Your rating: None Average: 4 (2 votes)

Comments

Once the researchers modeled

Once the researchers modeled the protein interaction, they could better study how the aS-Abeta hybrid complex aggregates on neural cells and produces the pores that cause cell death. Kosmetik Online

ahappydeal

In the FAQ category: unlock android phonethat is locked after too many pattern attempts. I've seen the question so many times in the Google Mobile Help Forum ...

grid

Have you ever considered about including a little bit more than just your pieces? I mean, what you say is important and all. However think of if you added some awesome visuals or video clips to give your posts more, pop! Your content is excellent but with images and videos, this site could undeniably be one of the very best in its niche. Fantastic website!

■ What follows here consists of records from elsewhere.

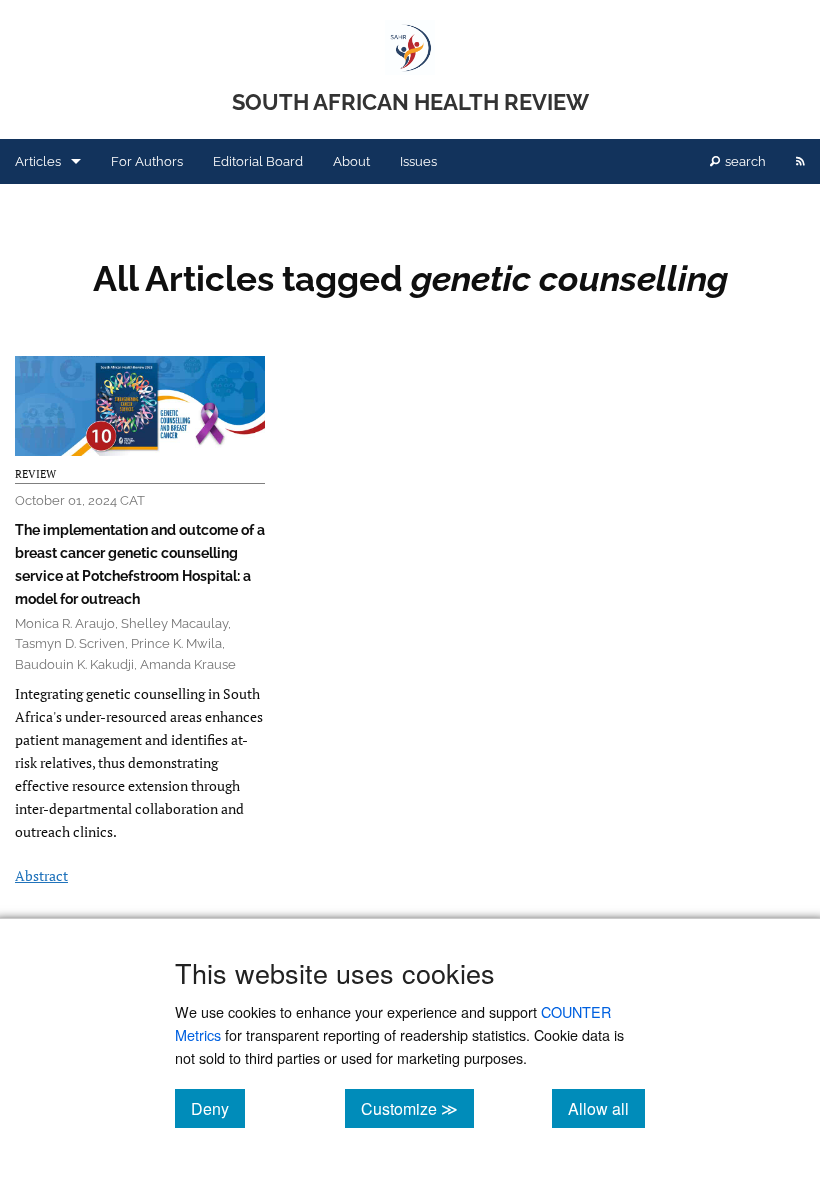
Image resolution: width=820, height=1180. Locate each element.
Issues (418, 161)
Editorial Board (258, 161)
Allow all (606, 1108)
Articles (38, 161)
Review (35, 474)
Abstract (41, 875)
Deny (218, 1108)
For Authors (147, 161)
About (351, 161)
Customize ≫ (417, 1108)
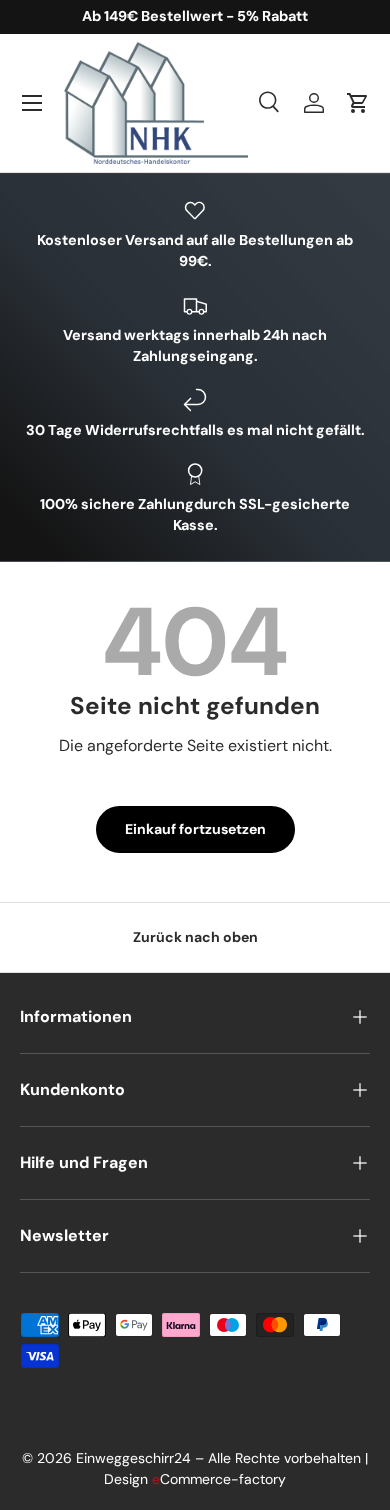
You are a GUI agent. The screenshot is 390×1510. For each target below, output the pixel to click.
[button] (358, 103)
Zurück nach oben (195, 937)
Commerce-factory (219, 1479)
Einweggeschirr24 (133, 1458)
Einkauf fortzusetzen (195, 829)
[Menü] (32, 103)
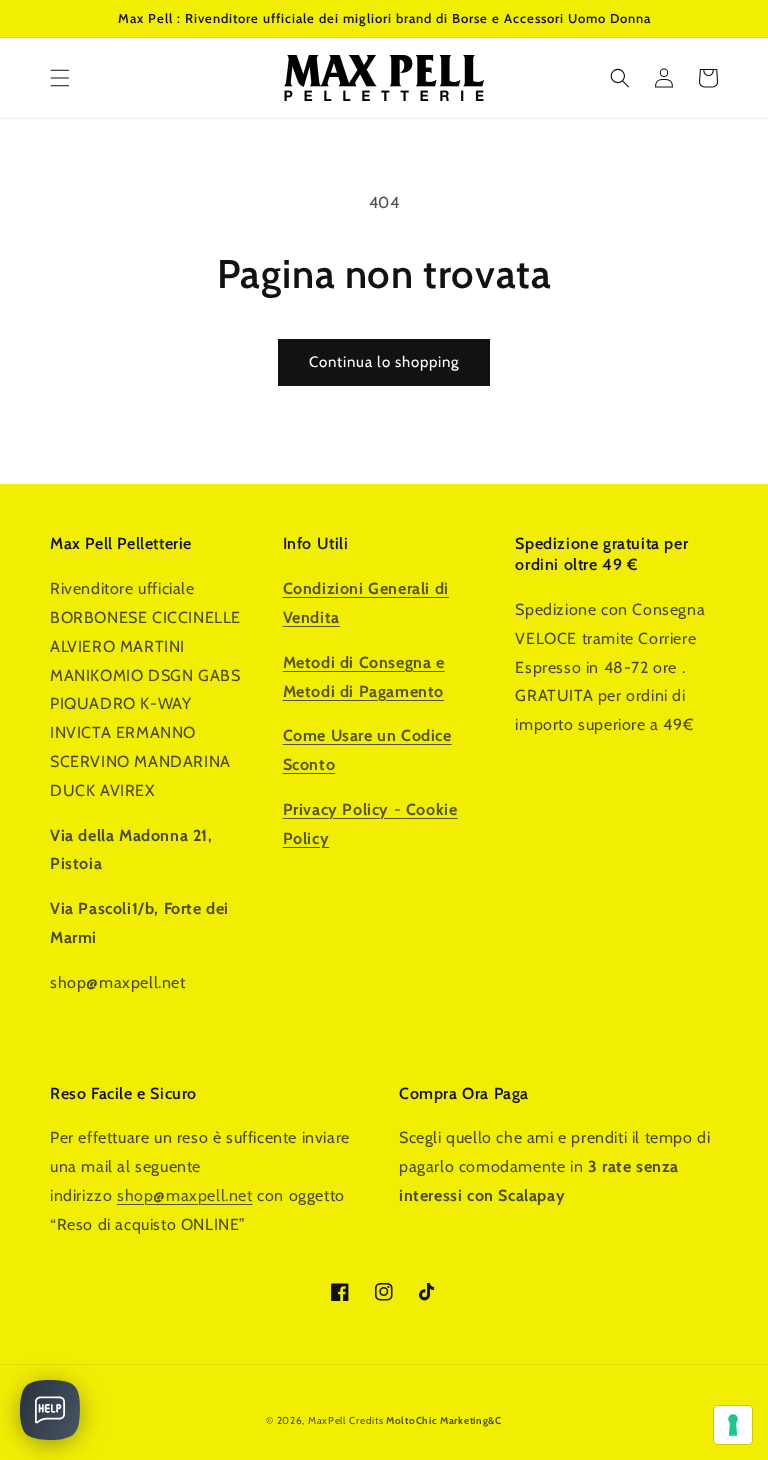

Thanks for such a nice and

Thanks for such a nice and updated information. I got some interesting tips from this post.
ads dating.

Thanks for the nice blog. It

Thanks for the nice blog. It was very useful for me. Keep sharing such ideas in the future as well. This was actually what I was looking for, and I am glad to came here! Thanks for sharing the such information with us.
donna cerca uomo milano

Groups that need to manage

Groups that need to manage distributed data, stored across multiple locations and multiple types of storage devices, can use data grids to impose a common access method, kultura i sztuka common naming, common authentication, and common management policies. They can use the data grid to integrate archives with disk caches used for data access, automate enforcement of management policies and administrative functions, build a collaboration environment, and publish data in a digital library.

The original funding for the development of data grids came from the US Defense Advanced Research Projects Agency. An initial application was the creation of a distributed patent digital marketing library for the US Patent and Trade Office. Within the US National Science Foundation’s Partnerships for Advanced Computational Infrastructure (PACI) program, which was launched in March 1997, data grids were built internet i komputery for major national scale research projects in seismology, neuroinformatics, digital library initiatives, astronomy, environmental science, and oceanography.

Post new comment

By submitting this form, you accept the Mollom privacy policy.